My ‘excuses’ are that I have taken their land, their trees, without even asking their approval. Therefore I consider that I am simply paying a small rent back to the owners. Most of the wild parrots came from the bush-fires of 1984 when 80% of the National Park surrounding Mallacoota, burned to ashes and an equal amount of wildlife perished in the heat and from the dearth of food afterwards. I offered a refuge at the holiday flats in those hard times.

None of the birds stay permanently but come and go. Even the magpies wander off to come back for visits. Artificial concentrations of birds occur in the wild during times of abundant food. Should there actually be more animals born because of the feeding, I feel the natural path is a dispersal of excess numbers back to the formerly devastated, now revegetated areas.

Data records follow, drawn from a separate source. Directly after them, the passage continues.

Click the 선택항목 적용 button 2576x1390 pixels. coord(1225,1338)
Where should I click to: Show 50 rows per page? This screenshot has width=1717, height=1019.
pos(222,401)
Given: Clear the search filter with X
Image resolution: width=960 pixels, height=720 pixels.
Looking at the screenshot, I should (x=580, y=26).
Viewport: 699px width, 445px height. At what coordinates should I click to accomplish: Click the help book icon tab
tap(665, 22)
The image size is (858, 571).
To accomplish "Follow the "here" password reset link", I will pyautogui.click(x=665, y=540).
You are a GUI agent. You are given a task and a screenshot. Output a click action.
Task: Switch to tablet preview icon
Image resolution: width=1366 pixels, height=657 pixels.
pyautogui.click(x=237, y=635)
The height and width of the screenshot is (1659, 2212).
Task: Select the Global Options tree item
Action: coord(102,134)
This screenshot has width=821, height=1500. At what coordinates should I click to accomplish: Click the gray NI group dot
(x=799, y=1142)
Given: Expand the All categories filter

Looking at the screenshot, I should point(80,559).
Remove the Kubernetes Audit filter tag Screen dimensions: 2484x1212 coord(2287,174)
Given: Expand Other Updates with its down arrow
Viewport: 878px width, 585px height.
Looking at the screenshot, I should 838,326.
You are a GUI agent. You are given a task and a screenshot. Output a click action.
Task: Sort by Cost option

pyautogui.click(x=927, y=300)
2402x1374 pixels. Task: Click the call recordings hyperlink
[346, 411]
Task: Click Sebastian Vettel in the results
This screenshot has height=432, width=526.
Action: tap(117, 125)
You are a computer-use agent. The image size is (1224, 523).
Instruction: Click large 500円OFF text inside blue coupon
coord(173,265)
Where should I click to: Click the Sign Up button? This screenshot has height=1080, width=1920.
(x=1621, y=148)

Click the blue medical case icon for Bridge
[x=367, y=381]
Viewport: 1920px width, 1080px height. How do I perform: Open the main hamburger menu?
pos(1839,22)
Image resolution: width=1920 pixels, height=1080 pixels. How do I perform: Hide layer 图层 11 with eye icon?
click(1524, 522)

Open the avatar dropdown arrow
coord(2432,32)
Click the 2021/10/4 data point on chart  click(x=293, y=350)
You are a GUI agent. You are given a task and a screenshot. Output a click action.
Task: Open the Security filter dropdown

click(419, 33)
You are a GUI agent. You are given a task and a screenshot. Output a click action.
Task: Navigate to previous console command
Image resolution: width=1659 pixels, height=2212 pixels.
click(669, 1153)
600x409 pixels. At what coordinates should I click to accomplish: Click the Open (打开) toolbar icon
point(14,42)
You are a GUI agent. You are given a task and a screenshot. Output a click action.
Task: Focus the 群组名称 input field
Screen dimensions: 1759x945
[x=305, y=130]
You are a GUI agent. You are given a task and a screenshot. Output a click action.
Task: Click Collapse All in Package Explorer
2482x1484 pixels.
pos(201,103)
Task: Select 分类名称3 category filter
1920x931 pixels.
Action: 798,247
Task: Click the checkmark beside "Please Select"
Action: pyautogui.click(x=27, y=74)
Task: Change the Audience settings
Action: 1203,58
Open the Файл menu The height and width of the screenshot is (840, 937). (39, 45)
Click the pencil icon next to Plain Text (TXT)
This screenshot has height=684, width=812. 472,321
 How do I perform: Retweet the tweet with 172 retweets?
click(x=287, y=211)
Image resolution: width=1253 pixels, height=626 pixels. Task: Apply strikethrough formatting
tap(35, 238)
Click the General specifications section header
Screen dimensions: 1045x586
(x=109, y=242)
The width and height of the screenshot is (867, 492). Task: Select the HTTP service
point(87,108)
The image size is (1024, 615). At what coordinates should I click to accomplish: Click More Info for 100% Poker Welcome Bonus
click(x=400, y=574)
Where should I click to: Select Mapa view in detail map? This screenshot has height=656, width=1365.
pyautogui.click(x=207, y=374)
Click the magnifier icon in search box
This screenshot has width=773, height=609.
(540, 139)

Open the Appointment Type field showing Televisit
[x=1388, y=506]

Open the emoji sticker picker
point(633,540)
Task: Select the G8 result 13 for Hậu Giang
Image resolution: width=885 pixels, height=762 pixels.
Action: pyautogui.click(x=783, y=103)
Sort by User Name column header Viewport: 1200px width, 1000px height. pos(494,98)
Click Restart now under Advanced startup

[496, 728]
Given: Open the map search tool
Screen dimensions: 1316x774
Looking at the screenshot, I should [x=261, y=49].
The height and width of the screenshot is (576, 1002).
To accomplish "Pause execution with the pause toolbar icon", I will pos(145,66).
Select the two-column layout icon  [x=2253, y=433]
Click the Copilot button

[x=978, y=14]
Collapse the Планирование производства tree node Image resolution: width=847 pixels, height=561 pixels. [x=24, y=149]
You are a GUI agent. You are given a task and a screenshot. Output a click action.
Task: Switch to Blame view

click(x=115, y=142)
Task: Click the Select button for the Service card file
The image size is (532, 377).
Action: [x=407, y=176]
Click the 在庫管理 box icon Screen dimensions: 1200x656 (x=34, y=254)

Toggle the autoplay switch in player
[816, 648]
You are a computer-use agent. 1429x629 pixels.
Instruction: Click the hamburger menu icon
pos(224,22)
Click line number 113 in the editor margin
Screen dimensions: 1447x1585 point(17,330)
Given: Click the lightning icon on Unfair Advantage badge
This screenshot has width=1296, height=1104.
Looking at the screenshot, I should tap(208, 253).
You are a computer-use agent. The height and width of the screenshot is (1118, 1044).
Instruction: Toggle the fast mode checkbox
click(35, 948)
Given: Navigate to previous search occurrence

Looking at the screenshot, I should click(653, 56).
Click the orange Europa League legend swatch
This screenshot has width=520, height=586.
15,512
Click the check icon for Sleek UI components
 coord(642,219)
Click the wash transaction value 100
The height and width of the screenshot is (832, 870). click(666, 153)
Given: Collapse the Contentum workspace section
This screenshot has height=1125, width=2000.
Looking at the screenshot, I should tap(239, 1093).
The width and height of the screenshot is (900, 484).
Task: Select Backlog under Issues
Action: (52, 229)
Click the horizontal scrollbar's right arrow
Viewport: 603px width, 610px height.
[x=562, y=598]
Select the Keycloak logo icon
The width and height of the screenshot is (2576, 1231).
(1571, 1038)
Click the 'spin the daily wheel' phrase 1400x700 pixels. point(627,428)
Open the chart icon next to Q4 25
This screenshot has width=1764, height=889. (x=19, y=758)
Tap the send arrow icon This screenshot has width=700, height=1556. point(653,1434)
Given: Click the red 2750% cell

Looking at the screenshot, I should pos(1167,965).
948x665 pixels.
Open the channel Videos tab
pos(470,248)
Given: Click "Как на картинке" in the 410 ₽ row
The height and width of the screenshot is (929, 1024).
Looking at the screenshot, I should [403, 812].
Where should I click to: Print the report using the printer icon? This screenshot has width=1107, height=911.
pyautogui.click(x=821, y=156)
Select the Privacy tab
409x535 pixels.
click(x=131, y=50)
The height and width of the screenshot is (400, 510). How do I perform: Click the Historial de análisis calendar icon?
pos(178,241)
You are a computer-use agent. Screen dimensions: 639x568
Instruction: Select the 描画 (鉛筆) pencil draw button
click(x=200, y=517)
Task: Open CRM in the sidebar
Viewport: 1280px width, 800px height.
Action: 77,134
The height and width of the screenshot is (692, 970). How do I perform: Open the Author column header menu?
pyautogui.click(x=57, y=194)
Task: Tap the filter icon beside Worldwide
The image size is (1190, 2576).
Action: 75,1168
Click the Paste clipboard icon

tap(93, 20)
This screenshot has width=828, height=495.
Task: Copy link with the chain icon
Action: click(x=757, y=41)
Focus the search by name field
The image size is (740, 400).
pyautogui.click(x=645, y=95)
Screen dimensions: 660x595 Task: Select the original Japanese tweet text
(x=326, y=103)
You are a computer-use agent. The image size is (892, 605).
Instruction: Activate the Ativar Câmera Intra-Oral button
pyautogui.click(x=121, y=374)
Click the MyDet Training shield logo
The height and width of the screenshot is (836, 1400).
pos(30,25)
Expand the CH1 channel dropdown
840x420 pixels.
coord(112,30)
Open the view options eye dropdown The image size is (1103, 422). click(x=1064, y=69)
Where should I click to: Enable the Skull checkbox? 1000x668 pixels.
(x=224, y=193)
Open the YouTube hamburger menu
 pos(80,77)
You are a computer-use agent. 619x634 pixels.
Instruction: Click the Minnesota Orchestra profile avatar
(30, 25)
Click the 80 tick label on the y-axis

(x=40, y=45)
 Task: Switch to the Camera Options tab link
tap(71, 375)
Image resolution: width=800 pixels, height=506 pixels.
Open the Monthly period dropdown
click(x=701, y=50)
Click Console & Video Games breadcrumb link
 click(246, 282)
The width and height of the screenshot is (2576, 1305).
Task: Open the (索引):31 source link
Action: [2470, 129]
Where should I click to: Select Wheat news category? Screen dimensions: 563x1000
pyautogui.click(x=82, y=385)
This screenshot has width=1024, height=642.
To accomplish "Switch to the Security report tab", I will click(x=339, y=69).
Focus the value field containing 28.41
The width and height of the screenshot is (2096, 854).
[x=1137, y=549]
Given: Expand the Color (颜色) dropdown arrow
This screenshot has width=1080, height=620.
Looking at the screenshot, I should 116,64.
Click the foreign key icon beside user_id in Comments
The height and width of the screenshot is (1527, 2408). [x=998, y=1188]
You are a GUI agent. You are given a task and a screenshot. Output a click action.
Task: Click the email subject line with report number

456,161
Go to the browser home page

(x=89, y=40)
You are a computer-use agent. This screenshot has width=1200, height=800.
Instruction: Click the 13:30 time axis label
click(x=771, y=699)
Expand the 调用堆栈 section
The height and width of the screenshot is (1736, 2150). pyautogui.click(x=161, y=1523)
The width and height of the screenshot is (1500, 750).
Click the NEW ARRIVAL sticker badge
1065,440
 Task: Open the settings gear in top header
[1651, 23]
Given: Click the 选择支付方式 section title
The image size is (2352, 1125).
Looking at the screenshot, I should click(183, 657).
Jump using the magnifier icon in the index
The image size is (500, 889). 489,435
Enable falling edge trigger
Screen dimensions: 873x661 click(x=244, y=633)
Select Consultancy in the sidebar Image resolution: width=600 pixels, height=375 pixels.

We are all attaining a little more wisdom, and don’t simply shoot anything we see. And, as the case of Werner and his family has shown, closer proximity also means more appreciation of our wonderful wildlife that needs desperately to be appreciated, to be considered when we continue to ‘forcibly’ occupy THEIR land. For me it is a way of life and these reasons are acknowledged and complimented by the return visits of my guests.

Of course, simply feeding is a barren exercise; shelter in the form of native plantings, water and NOT letting pussy out at night is part of a nearly automatic ‘awakening’ to the reality of living with one’s ‘neighbours’. For instances, Rainbow Lorikeets turn a bird-bath into a cascading shower with their total exuberance.

All the laundries in the flats attract welcoming swallows that build beautiful little mudbrick nests, glued to sheer walls. They quickly establish themselves, start raising their young and proceed to make a mess below on the floor. An old rubbish bin lid suspended below will catch the offending matter. Also I have taken all the doors off the laundries so that the parents aren’t either locked in or out.

This ‘awakening’ has brought me to the conclusion that ALL wild animals also have an IQ of at least 100. To me, IQ 100 means success in finding food and shelter and the ability to successfully procreate. This therefore, deserves respect. Domesticated animals, such as cattle, horses, chooks, etc. average the inadequate IQ of 80, as they have forsaken (or more precisely have been robbed of) their independence – with exceptions, of course.

Werner told me the next day that the possum-lady stayed till well after 12 that night, and she came every evening to have dinner with her adopted family. The last night she arrived before dusk, which is very unusual and spent some time sleeping on the sofa. Werner and his family left Saturday, glowing with enthusiasm about their encounter and promised to send ‘THE VIDEO’ to me.

Unfortunately this story has a sad ending. Sunday, late afternoon, I went past the front door of the now empty flat and found the possum dead on the doorstep. She had five big, blue ticks on her which had most likely killed her. Her pouch was meticulously clean, with one dormant nipple, the other much larger, engorged. But she had lost her baby. Normally, when a possum allows me, I check and remove any tick, but, because in her case we did not want to disturb her ‘miracle of birth’, I hadn’t had the heart to give her a body search. Maybe she had come for help in the first place?